** START RECORD SET **
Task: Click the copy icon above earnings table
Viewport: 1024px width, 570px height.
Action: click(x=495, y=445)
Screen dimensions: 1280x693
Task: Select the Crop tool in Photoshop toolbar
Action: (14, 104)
** END RECORD SET **
** START RECORD SET **
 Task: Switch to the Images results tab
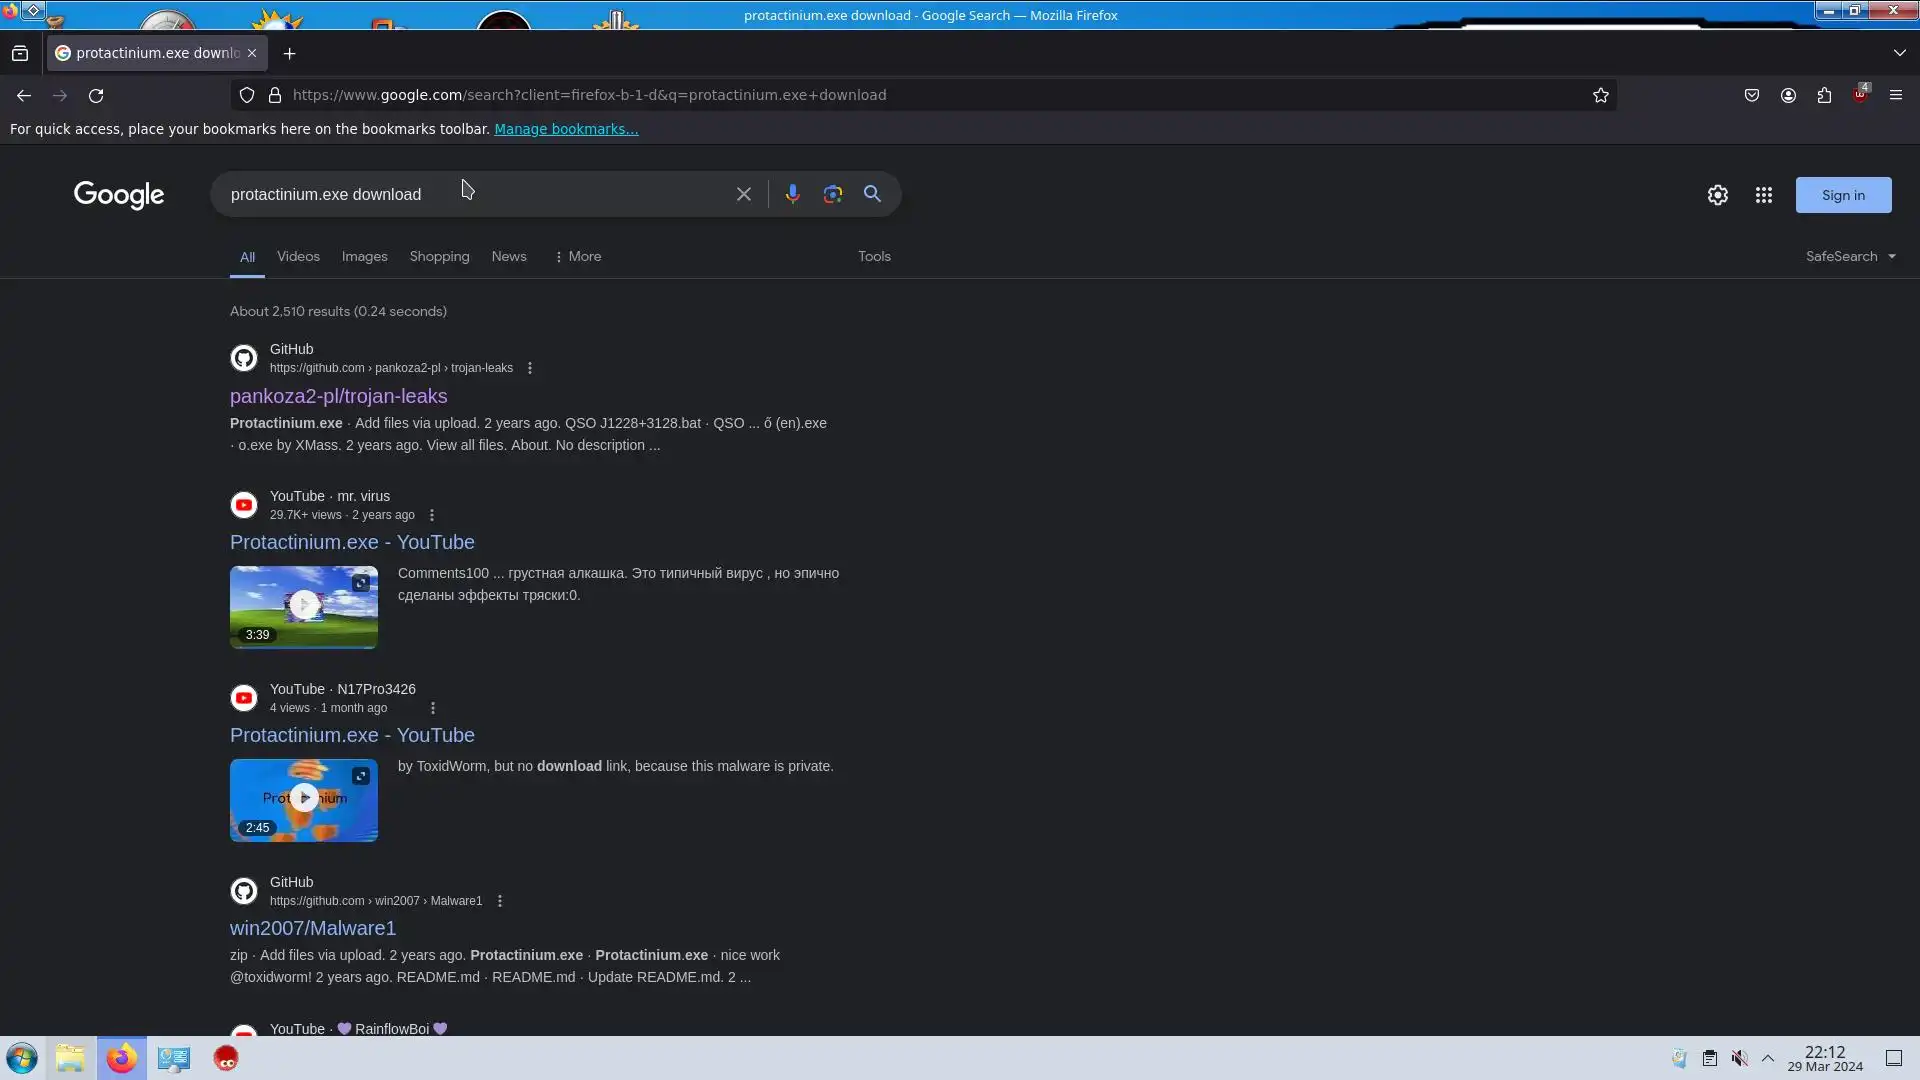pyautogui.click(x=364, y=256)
** END RECORD SET **
** START RECORD SET **
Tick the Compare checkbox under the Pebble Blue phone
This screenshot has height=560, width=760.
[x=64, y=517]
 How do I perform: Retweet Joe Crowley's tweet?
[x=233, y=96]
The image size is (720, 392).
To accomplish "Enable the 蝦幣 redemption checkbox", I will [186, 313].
** END RECORD SET **
TASK -
Please rewrite the entries starting at the line that contains "Task: Click the" and ending at the line that contains "Action: (14, 104)", replacing "earnings table" with "revenue chart" and keeping everything else the same.

TASK RESPONSE -
Task: Click the copy icon above revenue chart
Viewport: 1024px width, 570px height.
Action: click(x=495, y=445)
Screen dimensions: 1280x693
Task: Select the Crop tool in Photoshop toolbar
Action: (14, 104)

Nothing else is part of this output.